DATASET EXCERPTS below:
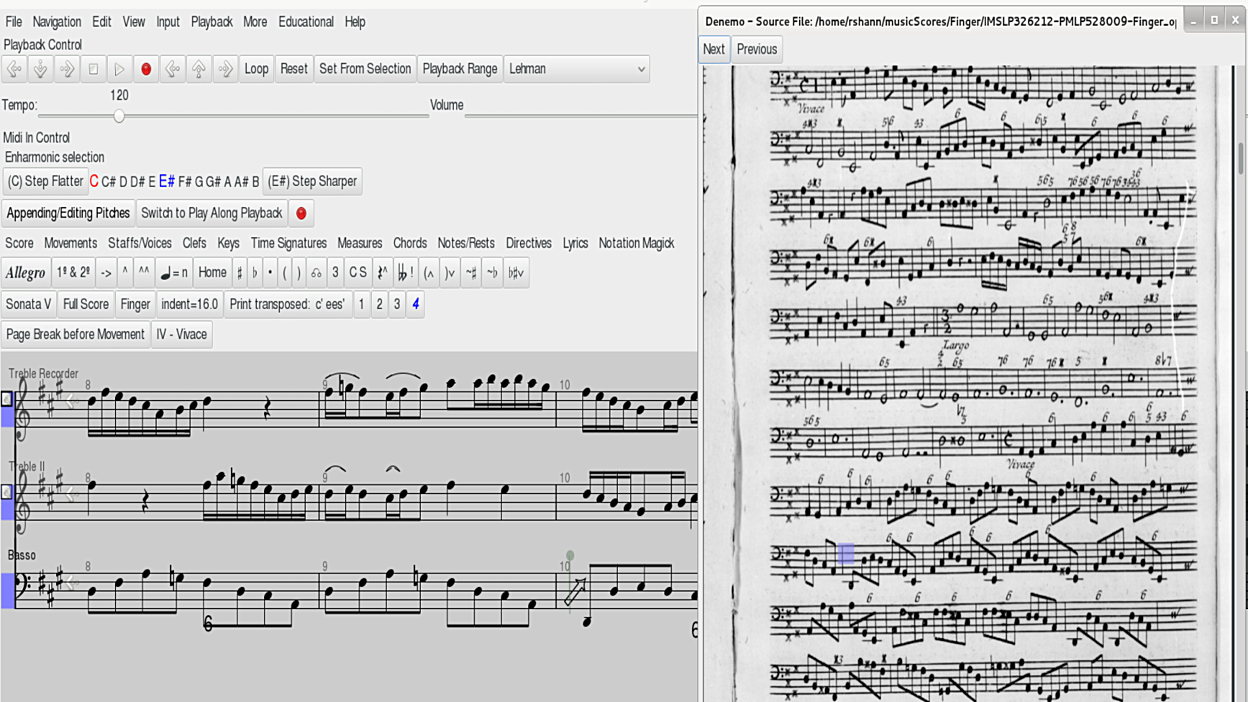This screenshot has height=702, width=1248.
Task: Switch to Play Along Playback
Action: point(211,213)
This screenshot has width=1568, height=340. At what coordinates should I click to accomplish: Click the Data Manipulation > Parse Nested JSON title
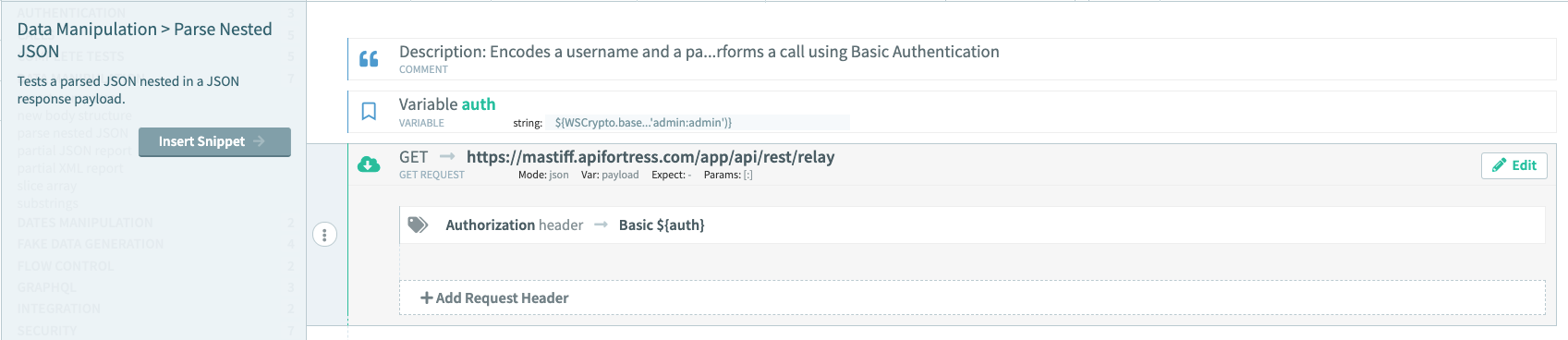click(145, 40)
End of DATASET EXCERPTS.
• **WHAT YOU ARE ASKED TO DO**: Only the lines from the one containing "This screenshot has width=1568, height=340." through the last line of the entries above belong in the copy; reproduce them exactly and drop every picture.

• **RESPONSE TO THE TASK**:
This screenshot has width=1568, height=340. At what coordinates should I click to accomplish: Click the Data Manipulation > Parse Nested JSON title
click(145, 40)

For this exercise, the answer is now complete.